### Data shown
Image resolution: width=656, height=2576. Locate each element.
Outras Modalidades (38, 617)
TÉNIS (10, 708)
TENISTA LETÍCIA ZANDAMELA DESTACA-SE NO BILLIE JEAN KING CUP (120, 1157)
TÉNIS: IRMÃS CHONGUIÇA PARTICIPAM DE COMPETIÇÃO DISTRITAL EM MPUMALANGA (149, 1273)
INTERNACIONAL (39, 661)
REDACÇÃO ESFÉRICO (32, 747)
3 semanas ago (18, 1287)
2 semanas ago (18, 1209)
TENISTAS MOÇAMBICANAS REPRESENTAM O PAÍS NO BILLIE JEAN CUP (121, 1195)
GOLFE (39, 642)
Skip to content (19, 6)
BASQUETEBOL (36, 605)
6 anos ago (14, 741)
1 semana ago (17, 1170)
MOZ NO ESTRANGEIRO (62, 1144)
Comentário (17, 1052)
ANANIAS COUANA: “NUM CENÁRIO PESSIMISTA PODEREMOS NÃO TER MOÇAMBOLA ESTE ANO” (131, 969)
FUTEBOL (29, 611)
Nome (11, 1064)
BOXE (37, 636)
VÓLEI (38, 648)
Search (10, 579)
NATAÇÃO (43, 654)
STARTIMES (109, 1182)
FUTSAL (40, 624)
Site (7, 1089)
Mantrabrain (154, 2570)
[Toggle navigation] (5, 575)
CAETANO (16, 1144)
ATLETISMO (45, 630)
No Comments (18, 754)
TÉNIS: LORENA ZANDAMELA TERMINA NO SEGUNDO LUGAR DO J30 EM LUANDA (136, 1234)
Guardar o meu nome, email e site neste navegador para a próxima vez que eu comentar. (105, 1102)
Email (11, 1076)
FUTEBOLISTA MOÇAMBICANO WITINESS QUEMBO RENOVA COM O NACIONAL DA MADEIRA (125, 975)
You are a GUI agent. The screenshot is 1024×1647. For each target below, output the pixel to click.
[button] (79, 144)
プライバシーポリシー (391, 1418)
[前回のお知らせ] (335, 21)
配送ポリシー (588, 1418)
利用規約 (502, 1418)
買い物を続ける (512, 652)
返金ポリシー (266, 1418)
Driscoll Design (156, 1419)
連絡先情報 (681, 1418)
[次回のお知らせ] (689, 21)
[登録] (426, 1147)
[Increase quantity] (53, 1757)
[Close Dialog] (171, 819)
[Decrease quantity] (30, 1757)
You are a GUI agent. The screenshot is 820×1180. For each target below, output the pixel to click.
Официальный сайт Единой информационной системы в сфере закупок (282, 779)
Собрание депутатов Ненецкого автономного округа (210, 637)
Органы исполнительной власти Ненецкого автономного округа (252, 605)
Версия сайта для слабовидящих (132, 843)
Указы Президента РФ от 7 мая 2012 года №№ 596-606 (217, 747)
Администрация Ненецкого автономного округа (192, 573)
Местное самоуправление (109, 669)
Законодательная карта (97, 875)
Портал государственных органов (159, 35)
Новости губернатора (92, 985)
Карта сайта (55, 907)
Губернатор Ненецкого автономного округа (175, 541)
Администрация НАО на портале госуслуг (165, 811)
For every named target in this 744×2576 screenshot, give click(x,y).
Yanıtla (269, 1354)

### Work instruction
The reply should consist solely of the lines of the data, exact, from the opening line through the line with "Администрация Ненецкого автономного", inclusive.

### Finished exercise
Image resolution: width=656, height=2576. Locate each element.
Outras Modalidades (38, 617)
TÉNIS (10, 708)
TENISTA LETÍCIA ZANDAMELA DESTACA-SE NO BILLIE JEAN KING CUP (120, 1157)
TÉNIS: IRMÃS CHONGUIÇA PARTICIPAM DE COMPETIÇÃO DISTRITAL EM MPUMALANGA (149, 1273)
INTERNACIONAL (39, 661)
REDACÇÃO ESFÉRICO (32, 747)
3 semanas ago (18, 1287)
2 semanas ago (18, 1209)
TENISTAS MOÇAMBICANAS REPRESENTAM O PAÍS NO BILLIE JEAN CUP (121, 1195)
GOLFE (39, 642)
Skip to content (19, 6)
BASQUETEBOL (36, 605)
6 anos ago (14, 741)
1 semana ago (17, 1170)
MOZ NO ESTRANGEIRO (62, 1144)
Comentário (17, 1052)
ANANIAS COUANA: “NUM CENÁRIO PESSIMISTA PODEREMOS NÃO TER MOÇAMBOLA ESTE ANO” (131, 969)
FUTEBOL (29, 611)
Nome (11, 1064)
BOXE (37, 636)
VÓLEI (38, 648)
Search (10, 579)
NATAÇÃO (43, 654)
STARTIMES (109, 1182)
FUTSAL (40, 624)
Site (7, 1089)
Mantrabrain (154, 2570)
[Toggle navigation] (5, 575)
CAETANO (16, 1144)
ATLETISMO (45, 630)
No Comments (18, 754)
TÉNIS: LORENA ZANDAMELA TERMINA NO SEGUNDO LUGAR DO J30 EM LUANDA (136, 1234)
Guardar o meu nome, email e site neste navegador para a próxima vez que eu comentar. (105, 1102)
Email (11, 1076)
FUTEBOLISTA MOÇAMBICANO WITINESS QUEMBO RENOVA COM O NACIONAL DA MADEIRA (125, 975)
You are a GUI agent. The screenshot is 1024×1647. For each target below, output the pixel to click.
[button] (79, 144)
プライバシーポリシー (391, 1418)
[前回のお知らせ] (335, 21)
配送ポリシー (588, 1418)
利用規約 (502, 1418)
買い物を続ける (512, 652)
返金ポリシー (266, 1418)
Driscoll Design (156, 1419)
連絡先情報 (681, 1418)
[次回のお知らせ] (689, 21)
[登録] (426, 1147)
[Increase quantity] (53, 1757)
[Close Dialog] (171, 819)
[Decrease quantity] (30, 1757)
You are a GUI agent. The screenshot is 820×1180. For each target below, output the pixel to click.
Официальный сайт Единой информационной системы в сфере закупок (282, 779)
Собрание депутатов Ненецкого автономного округа (210, 637)
Органы исполнительной власти Ненецкого автономного округа (252, 605)
Версия сайта для слабовидящих (132, 843)
Указы Президента РФ от 7 мая 2012 года №№ 596-606 (217, 747)
Администрация Ненецкого автономного округа (192, 573)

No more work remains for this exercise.